▸ Input for this task:
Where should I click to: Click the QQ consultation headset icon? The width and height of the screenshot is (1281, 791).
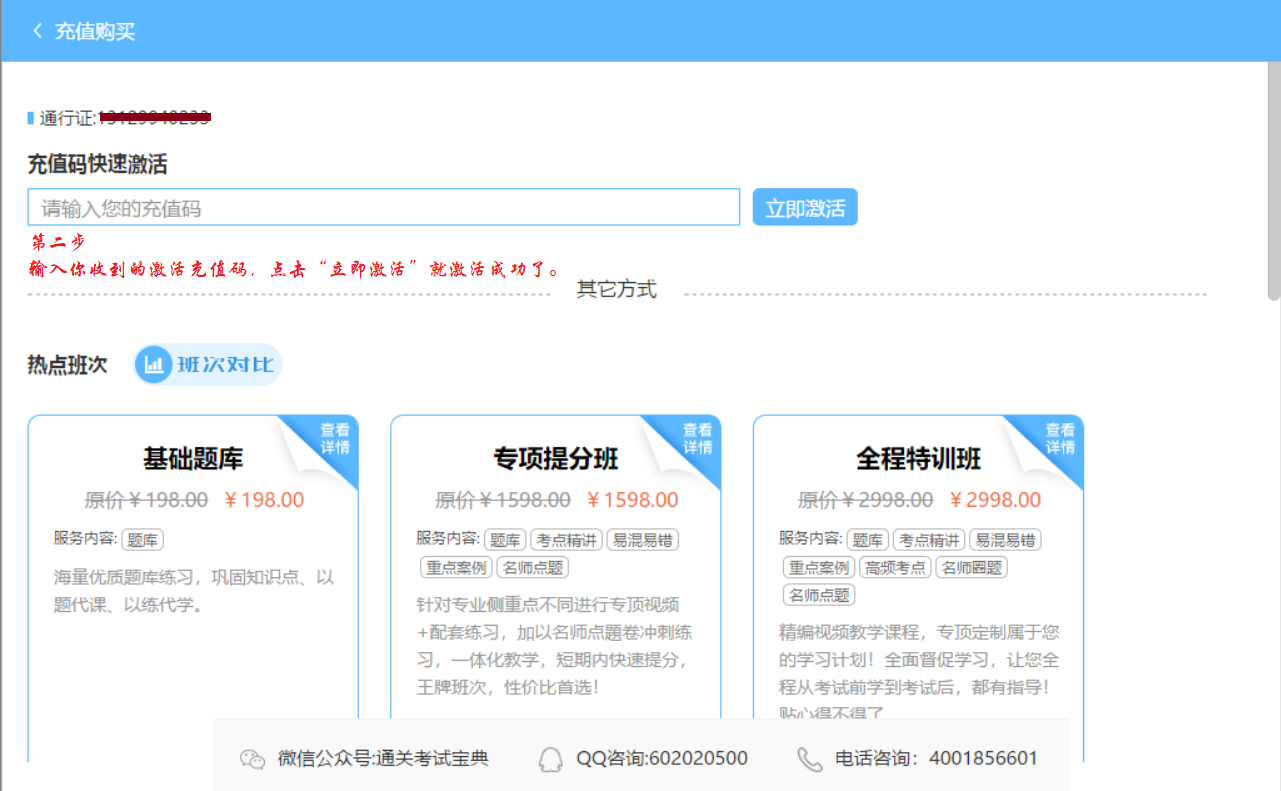(x=550, y=759)
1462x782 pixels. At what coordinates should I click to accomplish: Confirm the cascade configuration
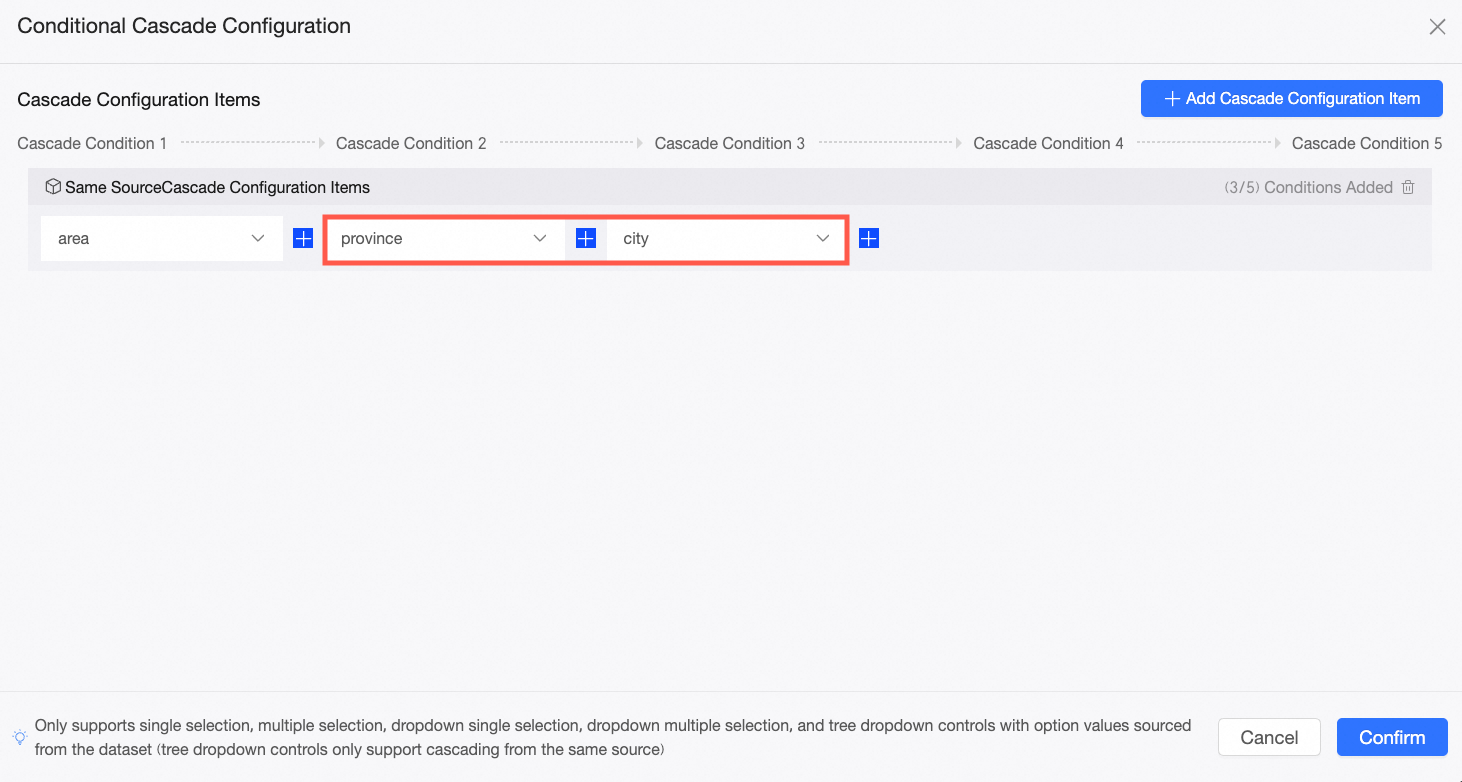click(1392, 737)
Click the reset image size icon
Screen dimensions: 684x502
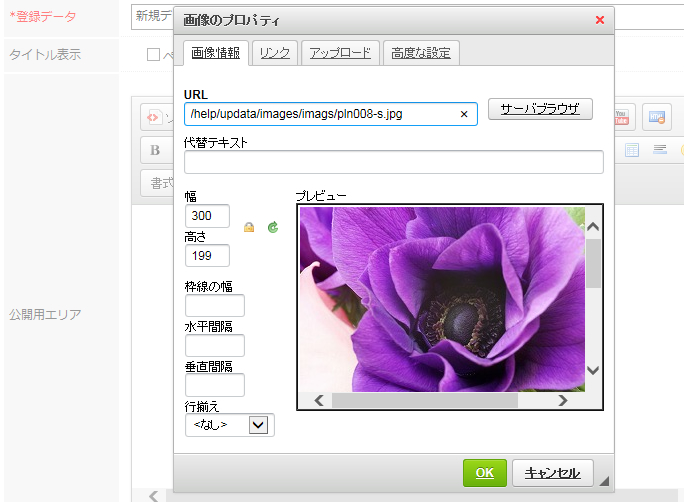pos(273,227)
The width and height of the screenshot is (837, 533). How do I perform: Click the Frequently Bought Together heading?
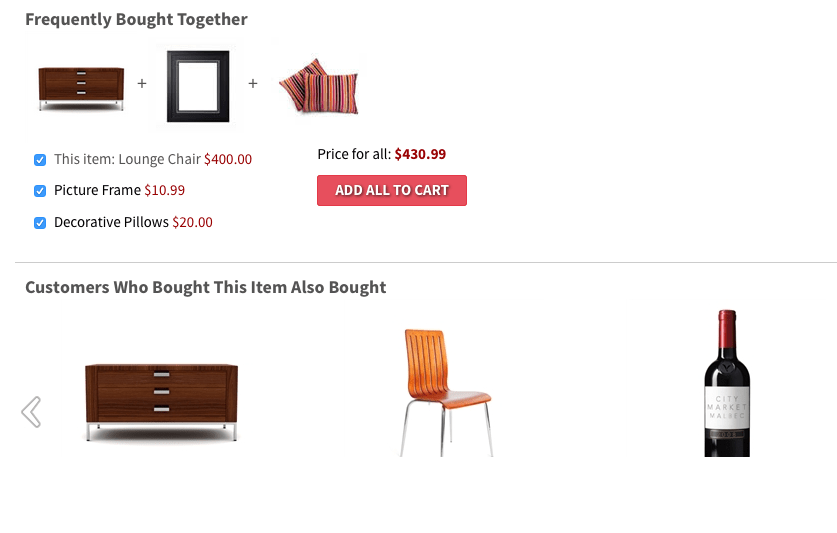coord(136,20)

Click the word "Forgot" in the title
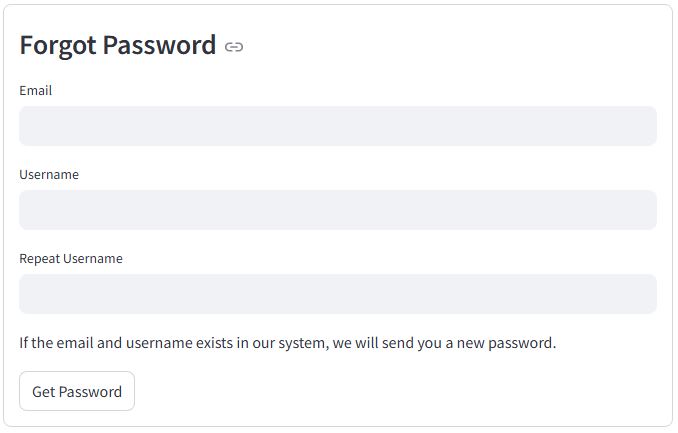[58, 45]
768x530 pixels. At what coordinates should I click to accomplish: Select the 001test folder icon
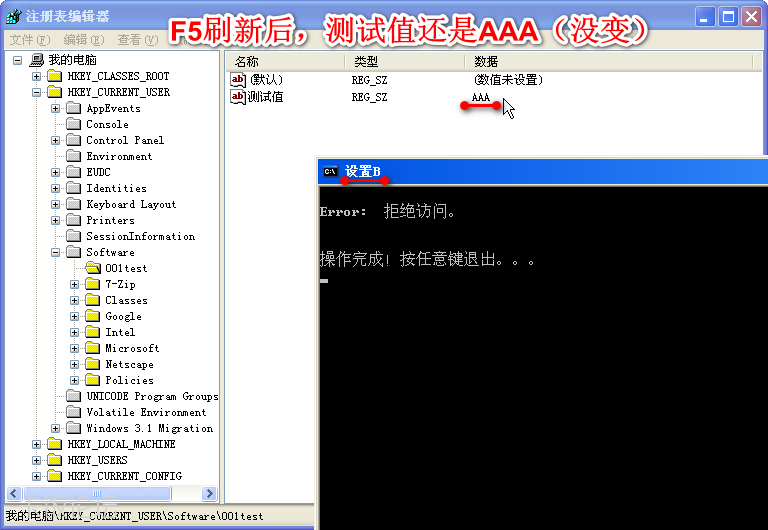[x=93, y=268]
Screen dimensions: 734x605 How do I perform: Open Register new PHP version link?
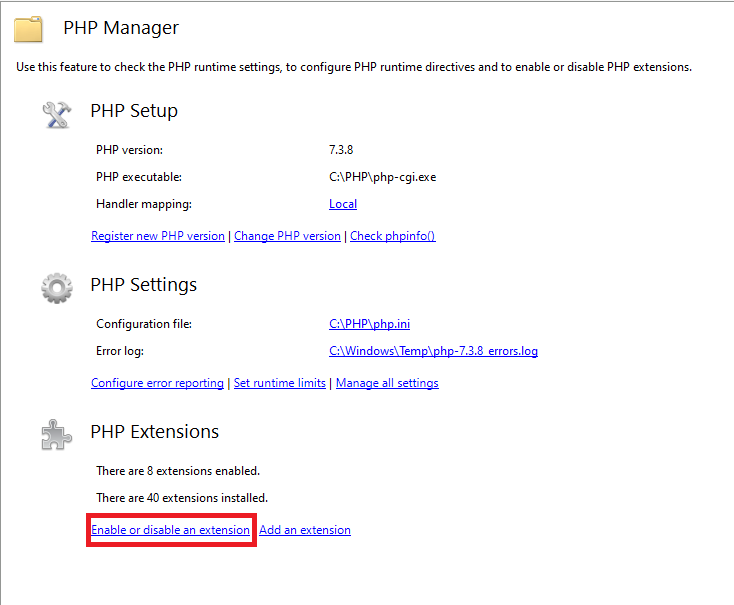click(158, 236)
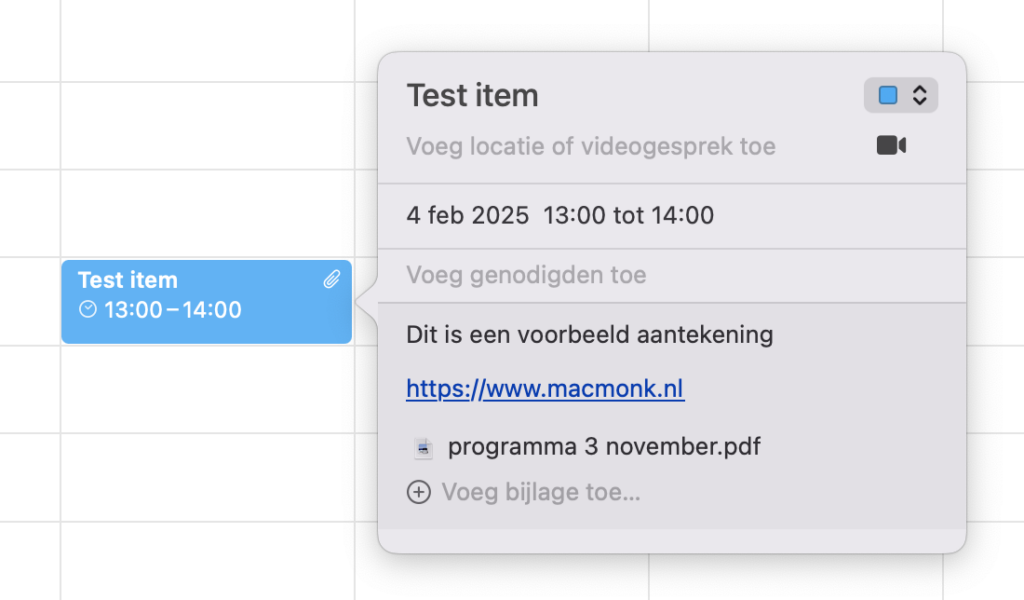Click the blue calendar color square
The image size is (1024, 600).
click(888, 95)
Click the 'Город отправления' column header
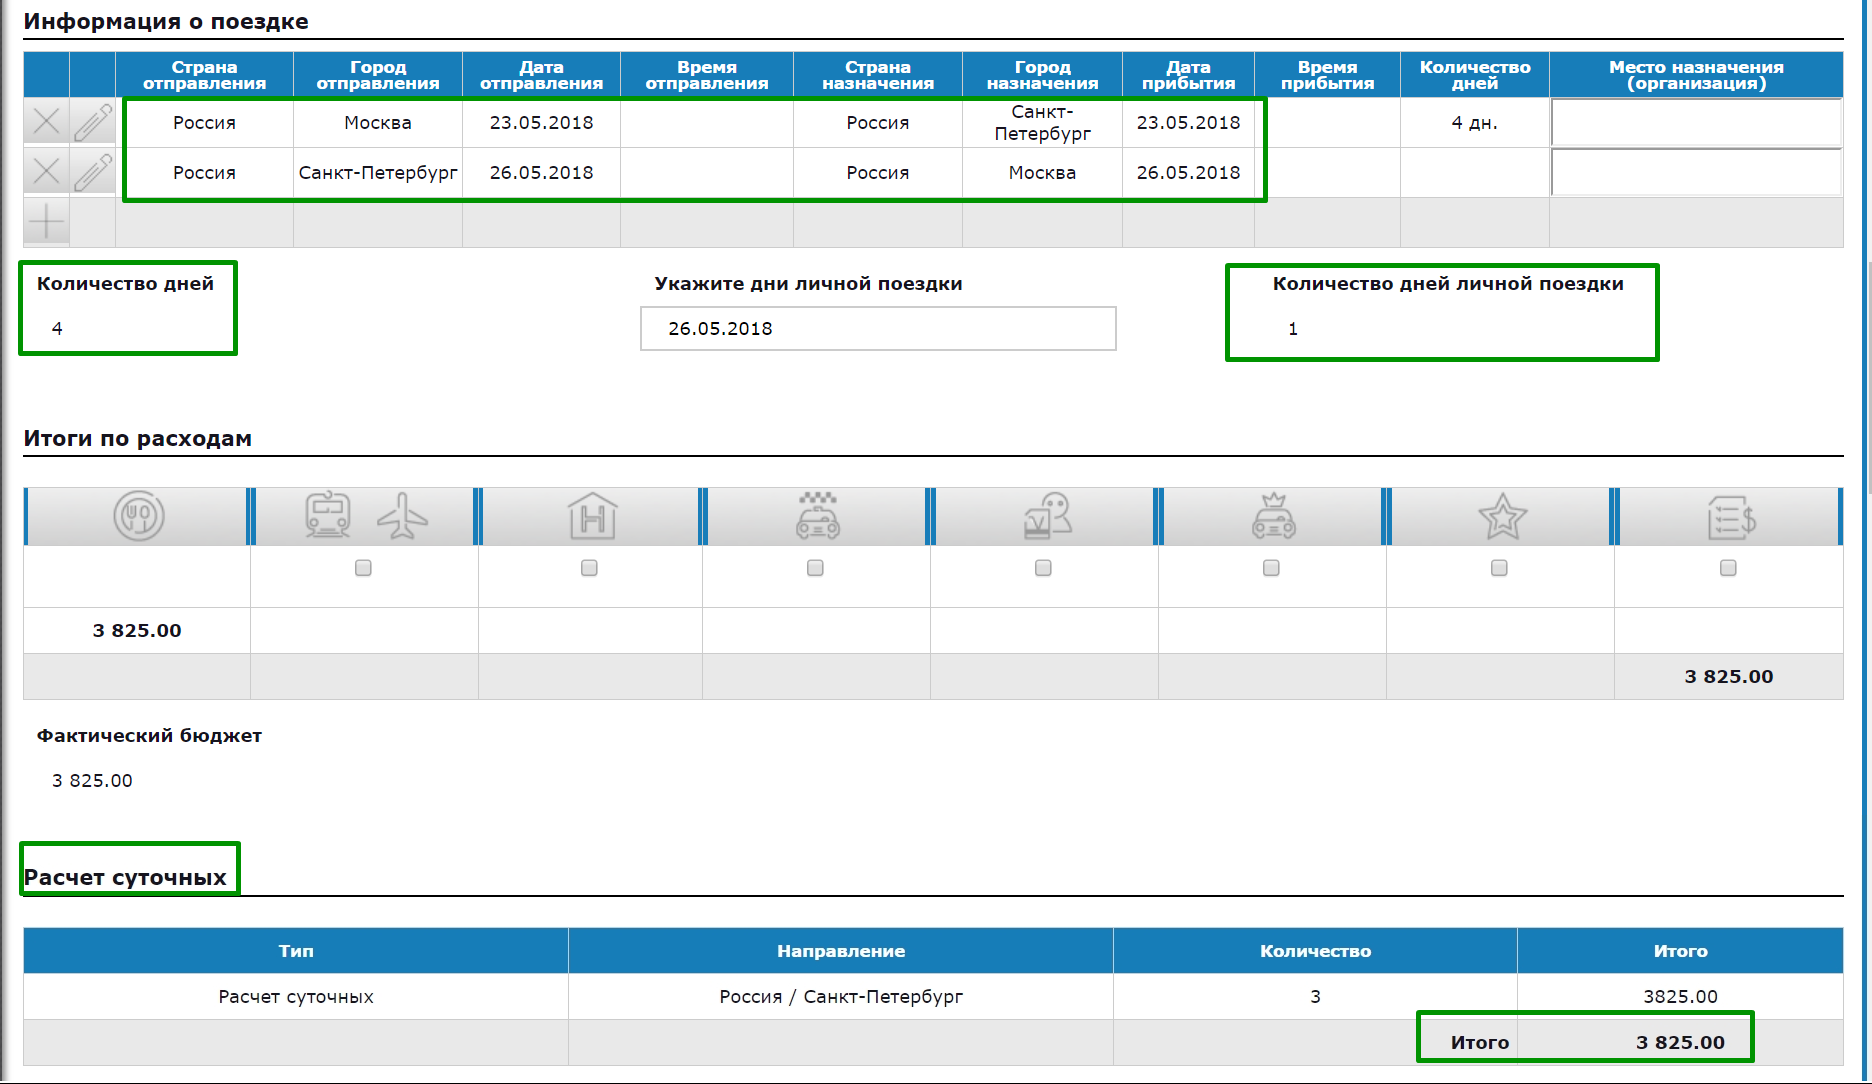Viewport: 1872px width, 1084px height. (x=378, y=75)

▸ Exercise objective: Copy out the entries exactly. No pictures.

▸ Answer to this problem:
Where should I click to: Click the QQ consultation headset icon? The width and height of the screenshot is (1281, 791).
(x=550, y=759)
1462x782 pixels. At what coordinates should I click to accomplish: Confirm the cascade configuration
click(1392, 737)
Click the reset image size icon
Screen dimensions: 684x502
pos(273,227)
The width and height of the screenshot is (837, 533). How do I perform: Click the Frequently Bought Together heading?
coord(136,20)

Click the word "Forgot" in the title
[58, 45]
768x530 pixels. At what coordinates should I click to accomplish: Select the 001test folder icon
[x=93, y=268]
Screen dimensions: 734x605 How do I perform: Open Register new PHP version link?
click(158, 236)
Click the blue calendar color square
The image size is (1024, 600).
click(888, 95)
Click the 'Город отправления' column header
Viewport: 1872px width, 1084px height. (x=378, y=75)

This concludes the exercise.